The Court finds that ten minutes at the beginning of the work shift is sufficient time for change of clothes and that twenty minutes at the end of the work shift is a reasonable period for change of clothes and shower. The Court further finds that such time is not so little or slight as to be beyond the concern of the law. The rule de minimis non curat lex does not apply.
Owing to the honest and justifiable difference of opinion regarding the interpretation of the law, the judgment in this case should have no retroactive effect; the liability of the defendants can hardly be said to have existed before the applicable statutes were given an authoritative interpretation, and employees who have acquiesced in the action of employers should be estopped from asserting any claims based on conduct which by silence and inaction they condoned.
Furthermore, the determination of the issue in this case should as much as possible have uniform effect upon all manufacturers engaged in the same business as that of defendants.
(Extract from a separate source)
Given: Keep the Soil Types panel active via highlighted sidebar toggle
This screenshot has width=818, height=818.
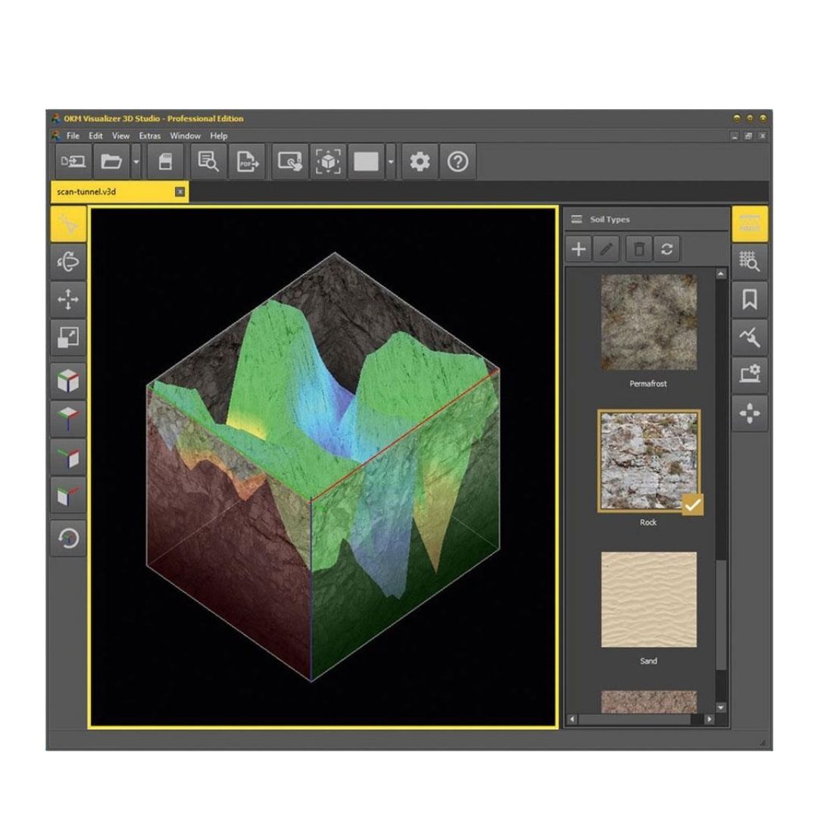Looking at the screenshot, I should [x=749, y=223].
If an appeal is taken in this case, the judgment and decree should, of course, not become operative unless and until affirmed. And in no event shall the injunction issued in this case be effective until after ninety days from its date, and then only on the condition that the plaintiff should in the meantime have notified all manufacturers of automotive-type wet storage batteries within the competitive range of defendants that the law as determined in this case will be uniformly and equably enforced. The plaintiff who seeks equity should act equitably in the performance of his public trust that the law may be made to bear alike on all factories within the field of competition.
The manufacture of wet storage batteries is hazardous work and the expense of necessary precautions against such hazards should be added to the cost of the product and ultimately paid by those who use such batteries.
Counsel for plaintiff may prepare an order of injunction in accordance with this opinion.